True LLD refers to the presence of bilateral lower extremity bones of unequal lengths, which is usually caused by abnormal development of the affected limb due to various pathological factors. The common associated diseases include DDH, trauma, Perthes disease, and suppurative hip arthritis. To evaluate true LLD clinically, the difference in the distance between the anterior superior iliac spine (ASIS) and the medial malleolus can be measured [26], and in imaging studies, some people measure the length difference of the legs, which is the difference in the distance from the midpoint of the distal tibia to the femoral head or the greater trochanter [10], while others measure the inclination of the pelvis [27, 28]. Variations in the length of the lower limbs may not only cause LLD but also change the angle of the pelvis. In 1983, Friberg et al. [10] demonstrated that LLD can lead to changes in the coronal and cross-sectional angles of the pelvis and spine.

However, the number of LLD measurement studies on DDH is very small. Zhang Y et al. [29] found the sacral base line was a good choice for accurate LLD measurement. After extensive research, Zhang Z et al. [24] found that the distance from the lower edge of the sacroiliac joint to the ankle, which they named the relative limb length (RLL), was a good choice for the measurement of True LLD in DDH. They also found that the length of the affected limb could be shorter or longer, but it was more likely to be longer. As the Wolff principle says bones in a healthy person or animal will adapt to the loads under which they are placed.
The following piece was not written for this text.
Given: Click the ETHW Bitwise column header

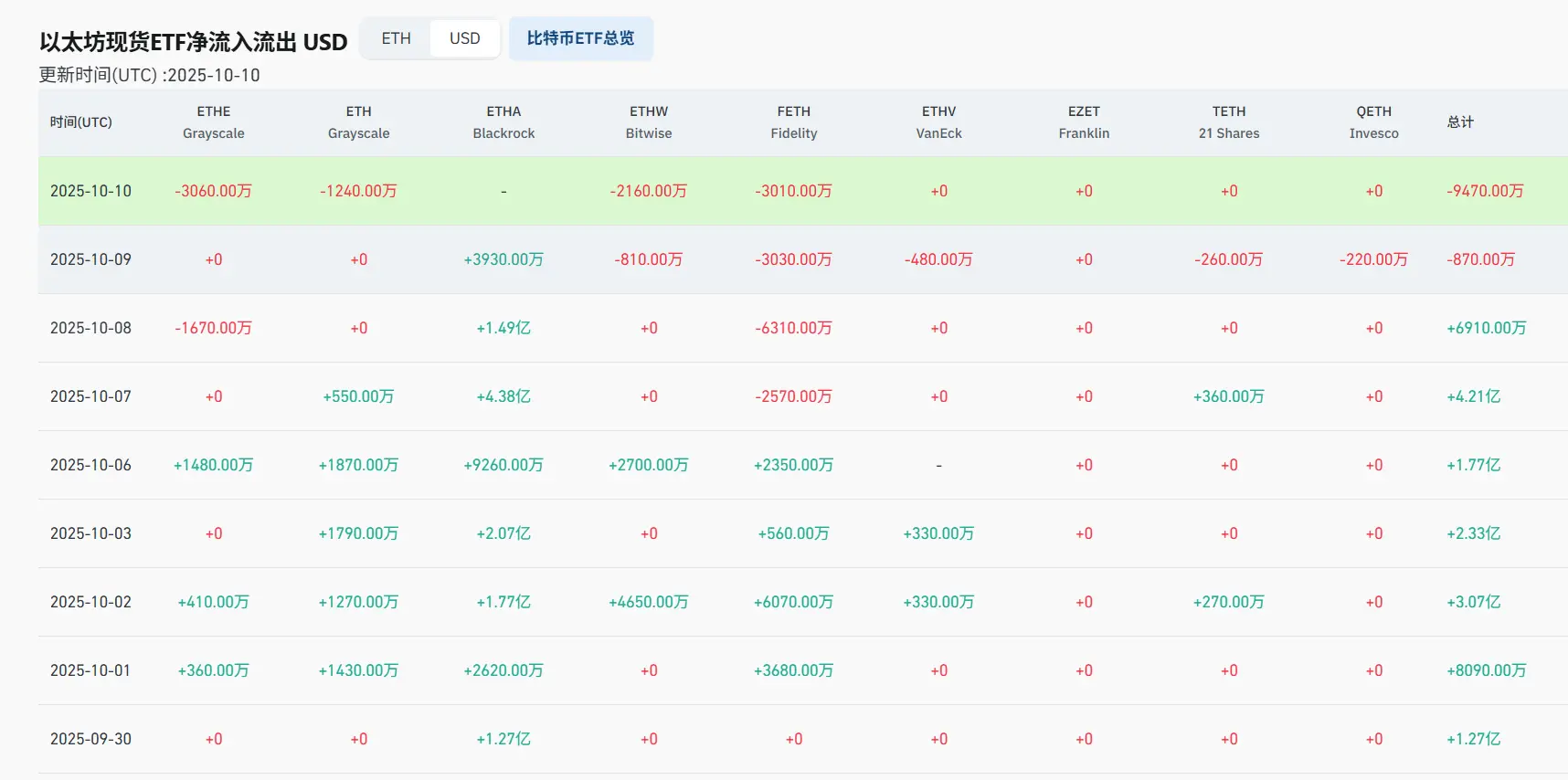Looking at the screenshot, I should tap(649, 122).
In patients with DDH, due to abnormal development of the hip, the abnormal force of the affected limb may cause abnormal growth of the limbs, resulting in variations in limb length.

For DDH patients, in addition to the effects of LLD, various anatomical variations manifest themselves as developmental abnormalities around the hip, such as the dysplasia of the ischial ramus and the ala of ilium. These variations can also lead to muscular dysplasia and soft-tissue stiffness [30,31,32]. These changes will substantially increase the difficulty of THA. Accurately estimating the postoperative limb length before and during surgery is difficult. Due to the severity of preoperative deformity, some patients will require osteotomy or excessive soft tissue release to reduce the hip. Therefore, THA surgery in DDH patients is one of the most complex and challenging procedures (Fig. 4).

Fig. 4
figure 4

Full-length radiograph of lower limb of a Crowe-IV DDH patient. a The right limb is longer than the left limb preoperative. b The length of the affected limb is underestimated during the operation, and the length of the right limb was changed from shorter to longer postoperative

The calculation method proposed in this study is an effective method for accurate surgical planning and estimation of the postoperative limb length. However, this study has its limitations. Firstly, this was a retrospective study in which only patients with complete medical records were included. Secondly, the lower limb full length radiographs used here assessed the limb length in the coronal plane alone and was not 3-dimensional.

Conclusion

In summary, the calculation method is an effective method for calculating LLD values in complex THA cases. Due to the complexity of the formula, we provide a simple tool in ‘additional file’ to help the calculation. The method promises to reduce the occurrence of severe postoperative LLD.